Maar vandaag is er iets onherstelbaars gebeurd. Iets, wat je je kinderen wilt besparen, maar waar je ze tegelijkertijd mee moet leren omgaan, omdat het bij het leven hoort. Dood.

Als ze binnenkomt, zie ik al dat er iets is, maar laat haar even begaan. 
Totdat we "Stekelvarkentjes Wiegenlied" gaan instuderen. Zoveel liefs voor een klein dierenkind wordt haar teveel. Tranen wellen op uit grote blauwe ogen, die mij aankijken, alsof ze zelf verbaasd zijn dat er zoveel vloeibaar verdriet uit kan stromen.
Ik leg de les stil. "Wat is er, schat?"
Even blijft het bij snikken.

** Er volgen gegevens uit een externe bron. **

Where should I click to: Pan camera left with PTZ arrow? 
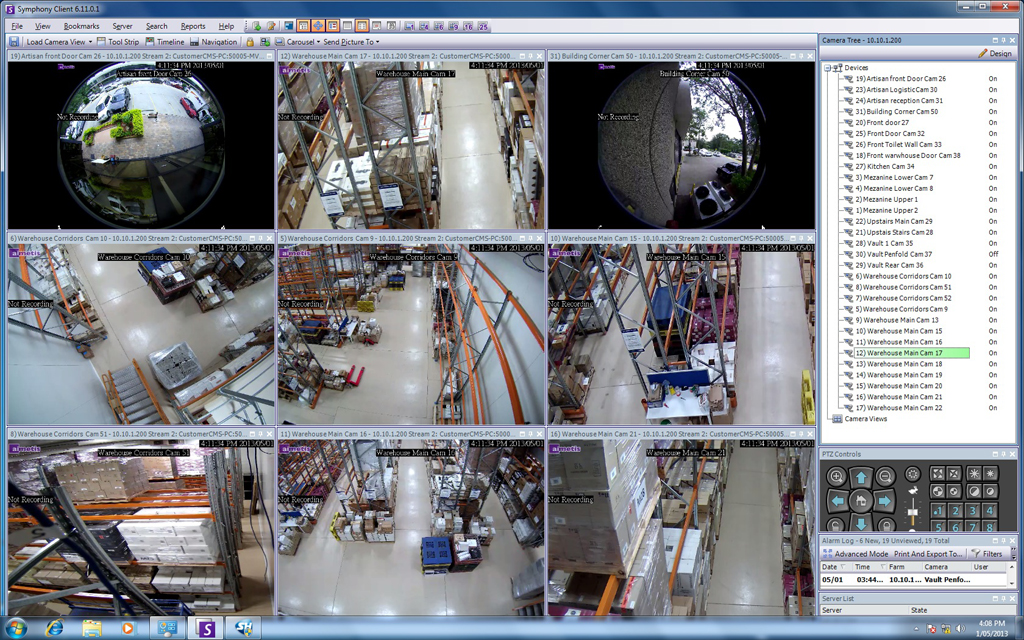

Dan klinkt het, harder dan ze ooit gezongen heeft: "Schoffie is dood!"

Een waaier van reacties ontvouwt zich. Het ene kind slaat meteen onhandig maar ontzettend lief een stoere jongensarm om haar schouder. Een ander zegt: "Wat is een schoffie?" Nummer drie zegt: "Mijn oma is ook dood". En de rest kijkt beurtelings van haar naar mij. In een reflex open ik mijn armen en ze kruipt onmiddellijk op schoot. En we praten even met zijn allen over Schoffie. Dat het haar hamster was, en dat hij gisteren doodging, En dat hij straks begraven wordt en dat ze maar niet kan stoppen met huilen en dat ze steeds aan hem moet denken. En we praten over de narigheid van dood, en dat het zo lastig is dat het bestaat. (Over het nut van de dood hebben het maar even niet gehad. Nu even niet rationaliseren.) Ze blijft een paar minuutjes zitten. Maar gaat dan weer terug naar de stoel; ze heeft genoeg van het medelijden en de aandacht. We gaan verder met zingen, terwijl ze in en uit haar verdriet stapt. Probeert dapper mee te zingen om niet steeds aan Schoffie te denken. Kinderen kennen van nature feilloos de grenzen van de hoeveelheid verdriet die ze verdragen. Als ik tegen het einde van de les haar papa voor het lokaal zie staan, haal ik hem vast naar binnen. Dan breekt ze opnieuw. Oeverloos kinderverdriet, dat niet in woorden te vatten is, spoelt door het lokaal. Een paar kinderen hebben het niet in de gaten, en rennen al spelend en dollend door het lokaal. Dat is prima. Gewijde stilte is wel het laatste dat mijn rouwende kindje nodig heeft. Ze vlucht in papa's armen. En gaat met hem weg naar de plek waar Schoffie in aanwezigheid van de hele familie een laatste rustplaats zal vinden.


Kindermuziek -3-

Zelf gemaakt.

Het is weer woensdagmiddag. De kinderen komen zo voor hun wekelijkse les. We zingen liedjes, maar zijn ook al bezig met een beetje notenlezen. Bovendien komen de kinderen in toerbeurt een individuele les halen. Vandaag is een van de laatst aangemelde meisjes aan de beurt. Vorige week kwam ze al stralend naar me toe. "Juf, ik ben nu niet meer bang. Ik ben nu...onverlegen!" Grijns onder wangetjes vol sproeten.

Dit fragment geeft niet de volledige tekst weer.